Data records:
┄┄┄┄┄┄┄┄┄┄┄┄┄┄┄┄┄┄┄┄

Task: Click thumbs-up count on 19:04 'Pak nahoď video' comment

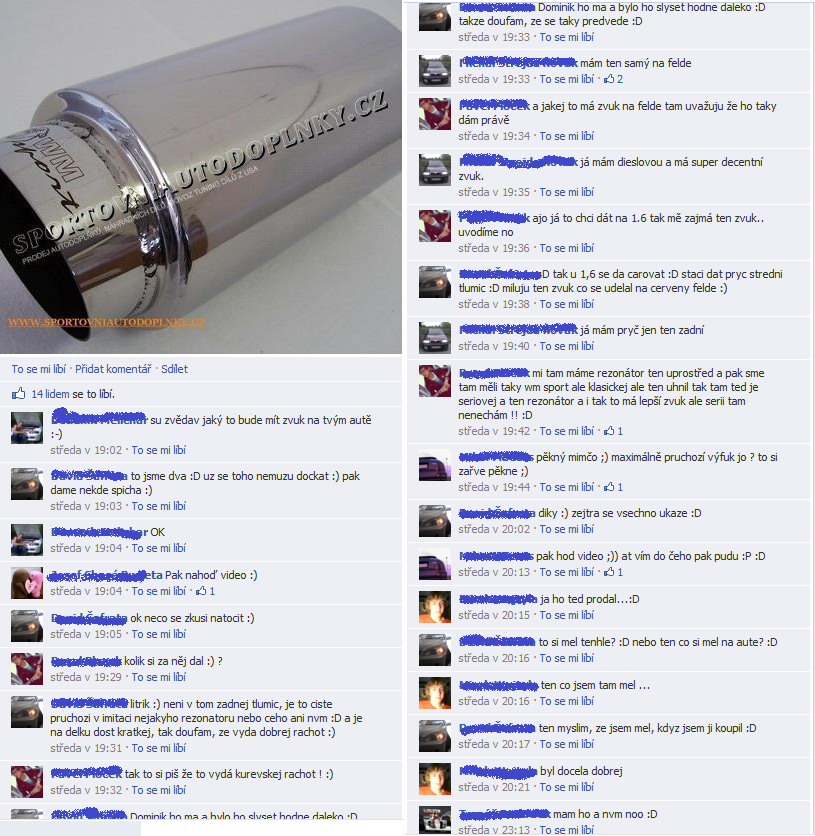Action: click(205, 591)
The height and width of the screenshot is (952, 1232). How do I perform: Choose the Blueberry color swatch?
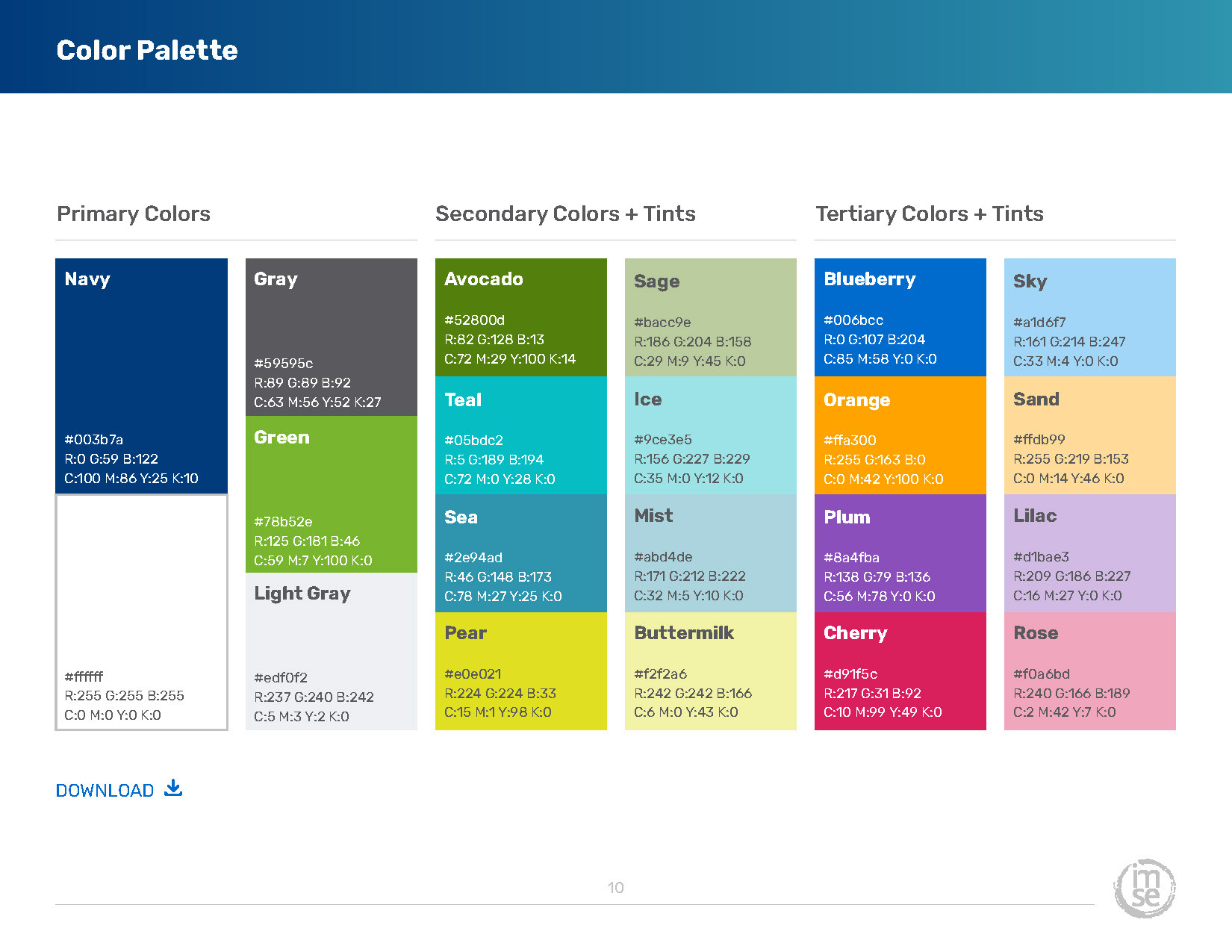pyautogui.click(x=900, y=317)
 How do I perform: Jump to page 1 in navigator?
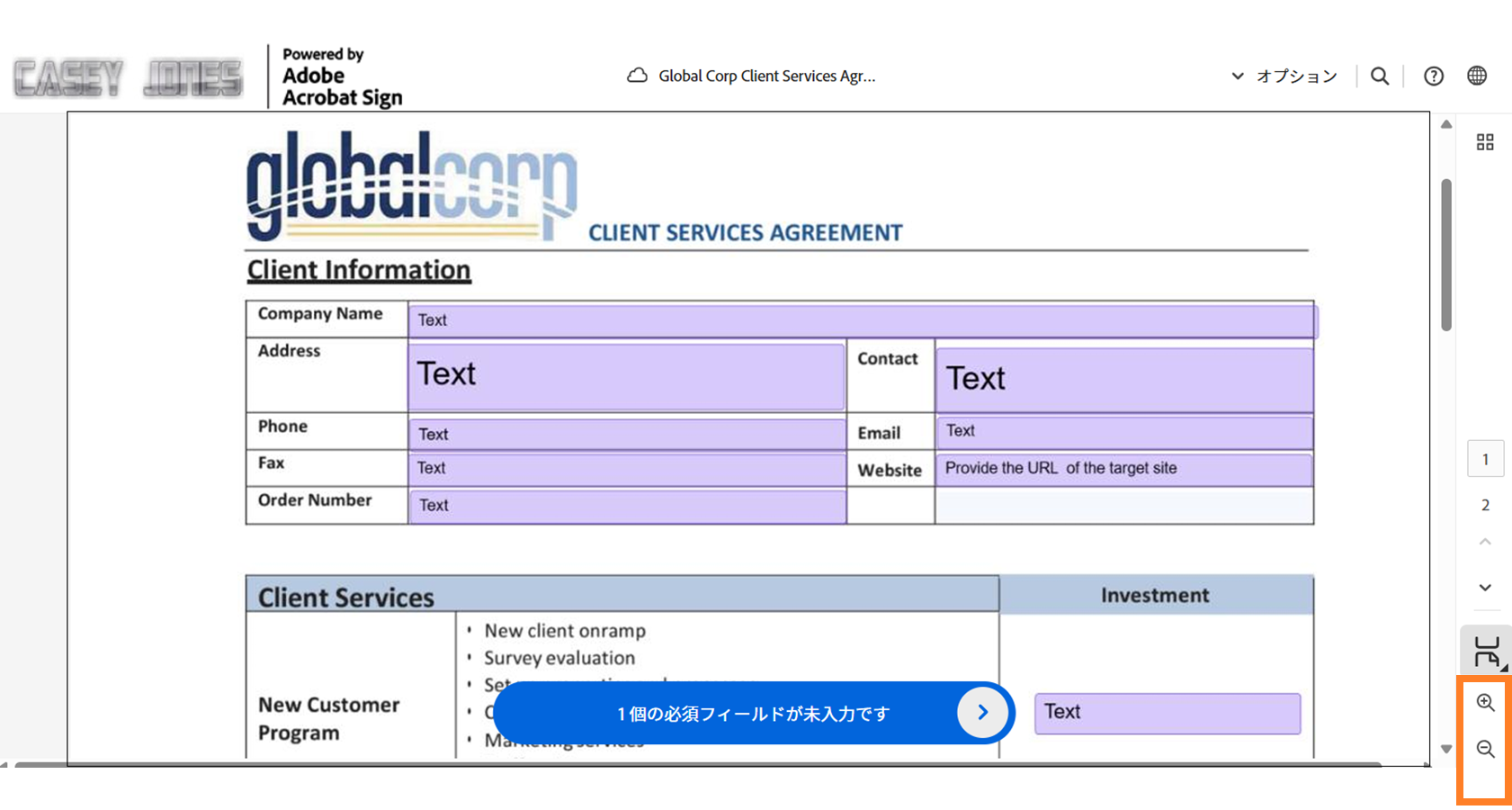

┄┄┄┄┄┄┄┄┄┄┄┄┄┄┄┄┄┄┄┄

PROBLEM STATEMENT>
Pictures are to be omitted. The lines from the line holding "The height and" through the closing line of the data above are to be set down exactly, and nothing more.

ANSWER SPACE>
The height and width of the screenshot is (952, 1232). How do I perform: Choose the Blueberry color swatch?
pyautogui.click(x=900, y=317)
 How do I perform: Jump to page 1 in navigator?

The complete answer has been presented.